Text shown:
=== Begin Enclosure ===

Our previous trip carved wooden building struts

carved wooden Ceiling decoration of a pharmacy built in 1555

^ Ceiling decoration of a pharmacy built in 1555

Bormio is a typically beautiful Alpine town, with ancient stone houses, their gray exteriors enlivened by bright flowers

^ Bormio is a typically beautiful Alpine town, with ancient stone houses, their gray exteriors enlivened by bright flowers

Tourist information for Bormio

Our previous trip

Slow Food, Good Wine, Hot Baths

Last September I joined the Slow Foodassociation, dedicated to the appreciation and conservation of good food worldwide. We’ve been to three dinners so far, two of which emphasized wine, and one in which every dish somehow involved chocolate. The wine dinners also featured excellent food, and vice-versa. The international Slow Food association is divided into local groups, in Italy called condotte. Outside of Italy they’re called convivia, which fits: after you’ve been drinking good wine together for an hour or so, everyone does get very convivial!

The most recent dinner we attended began with a tasting of Sfursat, a wine from Valtellina, an Alpine valley northeast of Lake Como. Sfursat (dialect for sforzato – “forced”) is made by drying the harvested grapes for three months before pressing, so that their sugar content – and therefore the percentage of alcohol in the wine – is high, at least 14.5%.

The best of the four Sfursat we tasted that night was Sfursat 5 Stelle from the Nino Negri vineyard, and we had the privilege of sharing a dinner table with Casimiro Maule’, the vintner who created it. He told us a great deal about winemaking in Valtellina, most of which I can’t remember (too many glasses of Sfursat and other grand Valtellina wines!). I do remember that it’s difficult to grow wine there; the terrain is steeply mountainous and the soil not extremely fertile. But Sig. Maule’s Sfursat, and other excellent wines from the region, prove that it can be done, and done very well indeed.

Signore Ciappone

I’m not sure how easy it is to obtain Valtellina wines outside of Italy, but if you love good wine, it would be worth the effort to track them down or demand them from your local supplier. A more common type is called Inferno – yes, it’s a hell of a wine. A good example of this is Giuseppe Rainoldi’s Inferno Barrique, which has a wonderful complex flavor because it’s aged in small wooden casks.

=== End Enclosure ===

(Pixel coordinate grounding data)

=== Begin Enclosure ===

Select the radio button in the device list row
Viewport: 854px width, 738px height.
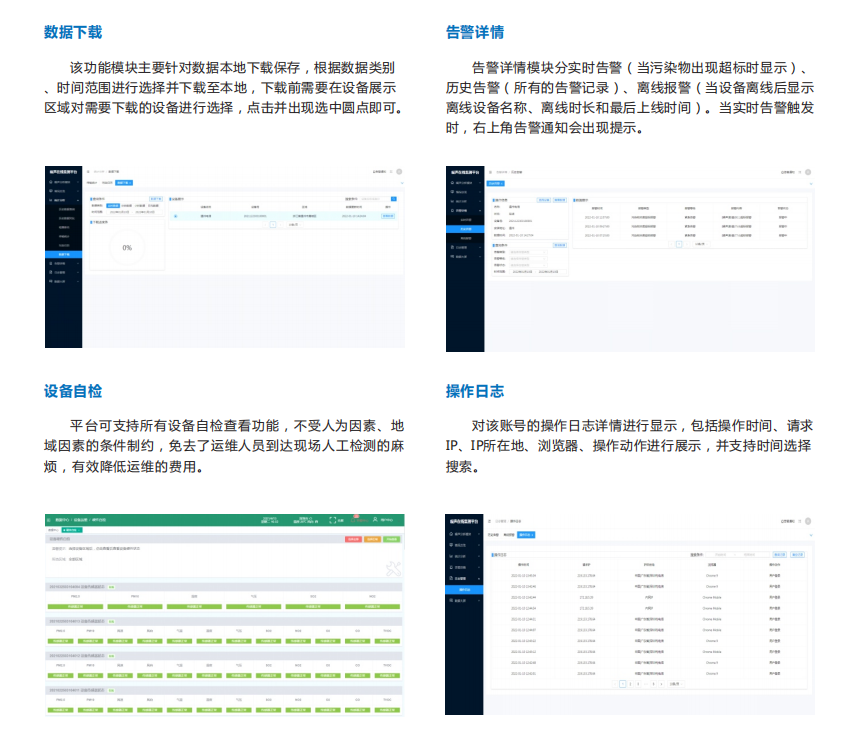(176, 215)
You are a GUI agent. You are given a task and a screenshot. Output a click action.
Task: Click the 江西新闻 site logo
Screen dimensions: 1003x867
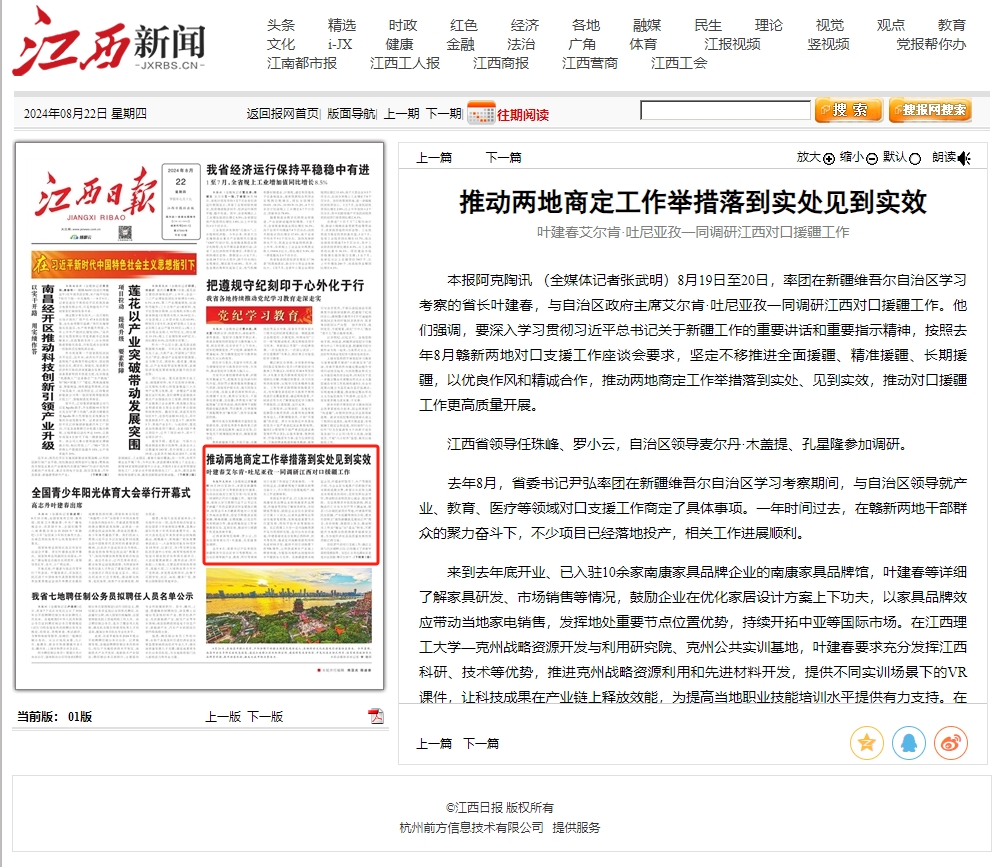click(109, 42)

=== End Enclosure ===

What to work on: Rewrite everything from "The most recent" down to "at least 14.5%." in the Slow Food text, changing "three months" to "four months".

Response:
The most recent dinner we attended began with a tasting of Sfursat, a wine from Valtellina, an Alpine valley northeast of Lake Como. Sfursat (dialect for sforzato – “forced”) is made by drying the harvested grapes for four months before pressing, so that their sugar content – and therefore the percentage of alcohol in the wine – is high, at least 14.5%.